- _THE PROBLEM_
Find the line that contains "Instruction: Click the Speed", then repeat it and each line after it to the end of the records, exactly.

- _EXERCISE INPUT_
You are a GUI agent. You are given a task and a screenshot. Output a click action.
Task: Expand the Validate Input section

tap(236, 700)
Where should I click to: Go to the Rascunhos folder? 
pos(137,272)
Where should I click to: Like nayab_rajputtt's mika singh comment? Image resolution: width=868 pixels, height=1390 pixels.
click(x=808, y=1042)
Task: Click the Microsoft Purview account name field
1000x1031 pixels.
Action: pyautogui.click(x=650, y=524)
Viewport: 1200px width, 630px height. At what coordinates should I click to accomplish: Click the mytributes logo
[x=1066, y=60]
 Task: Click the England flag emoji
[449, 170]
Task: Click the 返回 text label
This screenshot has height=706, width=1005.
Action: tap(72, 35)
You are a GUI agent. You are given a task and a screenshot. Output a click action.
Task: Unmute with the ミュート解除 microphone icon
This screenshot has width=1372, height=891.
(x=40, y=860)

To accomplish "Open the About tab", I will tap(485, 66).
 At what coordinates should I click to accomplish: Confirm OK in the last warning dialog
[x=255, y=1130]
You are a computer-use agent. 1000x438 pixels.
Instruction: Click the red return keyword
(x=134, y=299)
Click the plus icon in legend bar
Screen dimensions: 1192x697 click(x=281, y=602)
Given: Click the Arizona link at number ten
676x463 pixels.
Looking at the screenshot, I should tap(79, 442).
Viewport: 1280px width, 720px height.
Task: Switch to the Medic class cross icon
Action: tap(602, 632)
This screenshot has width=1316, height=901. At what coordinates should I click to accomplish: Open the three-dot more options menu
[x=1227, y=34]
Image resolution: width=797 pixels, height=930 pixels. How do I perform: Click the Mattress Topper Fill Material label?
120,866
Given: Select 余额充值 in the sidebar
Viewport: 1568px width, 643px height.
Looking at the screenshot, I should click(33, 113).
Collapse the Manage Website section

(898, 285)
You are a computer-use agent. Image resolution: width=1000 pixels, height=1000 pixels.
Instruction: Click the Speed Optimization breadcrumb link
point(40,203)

- _COMPLETED TASK_
Instruction: Click the Speed Optimization breadcrumb link
point(40,203)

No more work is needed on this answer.